Hi-Reco: High-Fidelity Real-Time Conversational Digital Humans
Hongbin Huang, Junwei Li, Tianxin Xie, Zhuang Li, Cekai Weng, Yaodong Yang, Yue Luo, Li Liu, Jing Tang, Zhijing Shao, Zeyu Wang
TL;DR
The paper addresses the challenge of building high-fidelity digital humans that are both visually realistic and responsive in real time. It proposes Hi-Reco, a modular system integrating a photorealistic 3D avatar, persona-driven speech synthesis, and knowledge-grounded dialogue via a retrieval-augmented generation framework, all coordinated by an asynchronous pipeline to minimize latency. Key contributions include the 3D Avatar Module leveraging DEGAS and Imitator for real-time emotion-matched facial animation; the Speech Module with GPT-SoVITS-based TTS and fast, edge-optimized inference; and the RAG Module with history-augmented retrieval and intent-based routing. Extensive experiments demonstrate improved realism (S-MOS), cross-lingual voice cloning, significant latency reductions (e.g., time to first audio playback reduced by 85%), and faster, more contextually accurate responses. The work enables practical immersive applications in education, communication, and entertainment via responsive digital humans.
Abstract
High-fidelity digital humans are increasingly used in interactive applications, yet achieving both visual realism and real-time responsiveness remains a major challenge. We present a high-fidelity, real-time conversational digital human system that seamlessly combines a visually realistic 3D avatar, persona-driven expressive speech synthesis, and knowledge-grounded dialogue generation.
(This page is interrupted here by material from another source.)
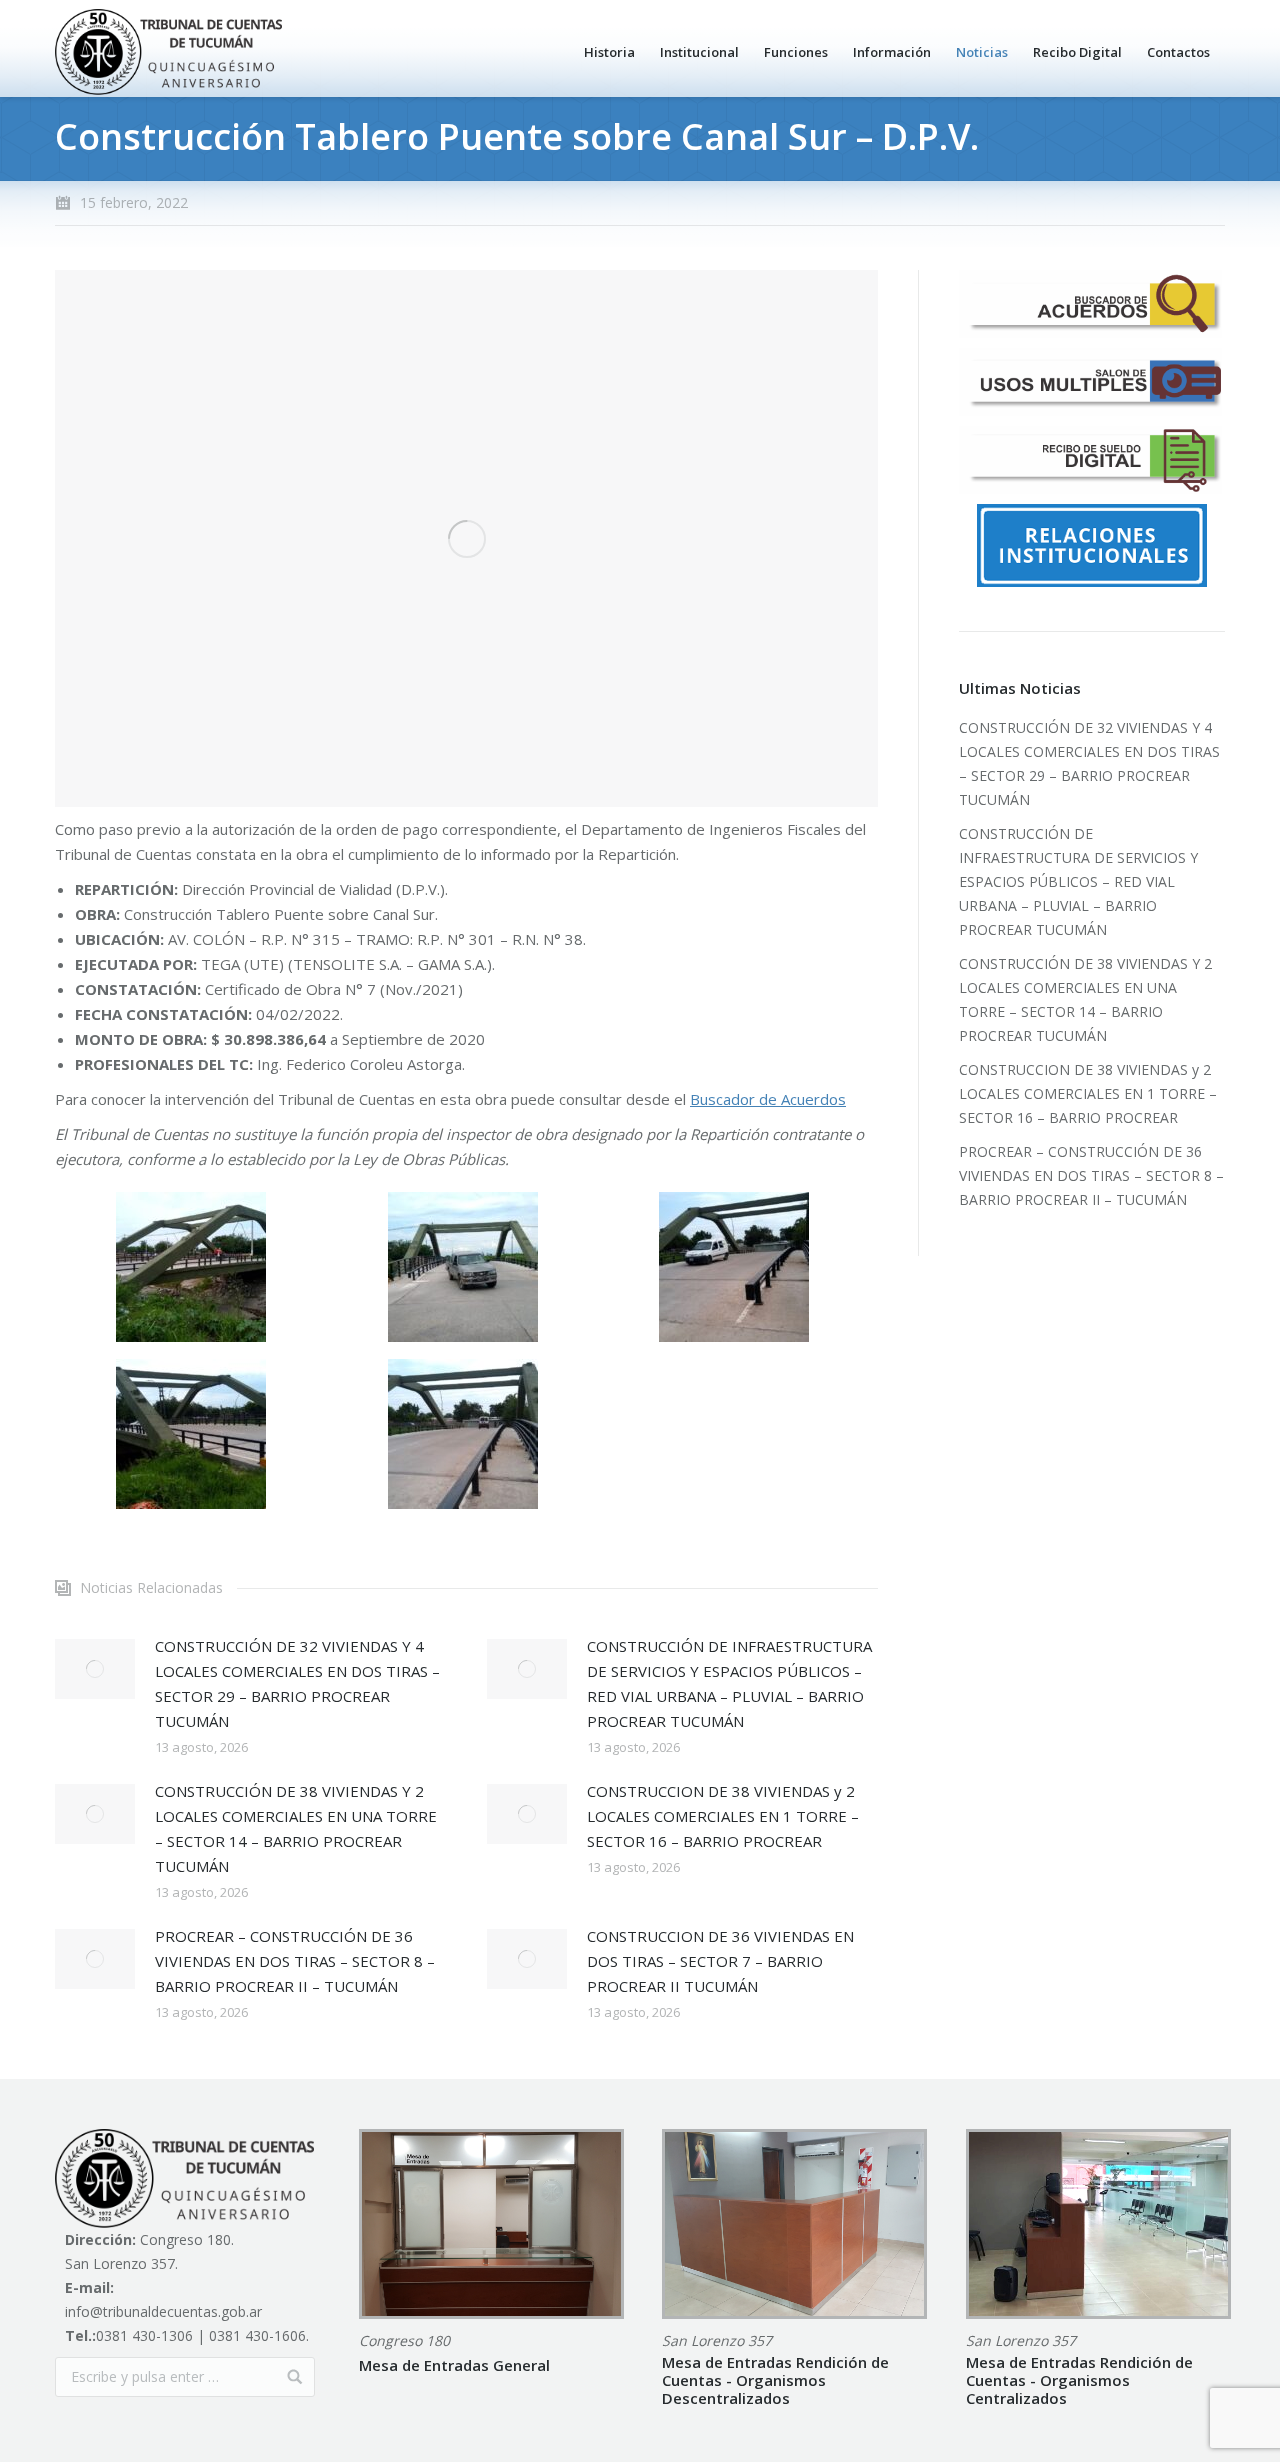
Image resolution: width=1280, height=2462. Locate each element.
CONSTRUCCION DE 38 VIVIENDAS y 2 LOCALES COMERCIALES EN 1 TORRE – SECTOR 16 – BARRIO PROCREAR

To support natural and timely interaction, we introduce an asynchronous execution pipeline that coordinates multi-modal components with minimal latency. The system supports advanced features such as wake word detection, emotionally expressive prosody, and highly accurate, context-aware response generation. It leverages novel retrieval-augmented methods, including history augmentation to maintain conversational flow and intent-based routing for efficient knowledge access. Together, these components form an integrated system that enables responsive and believable digital humans, suitable for immersive applications in communication, education, and entertainment.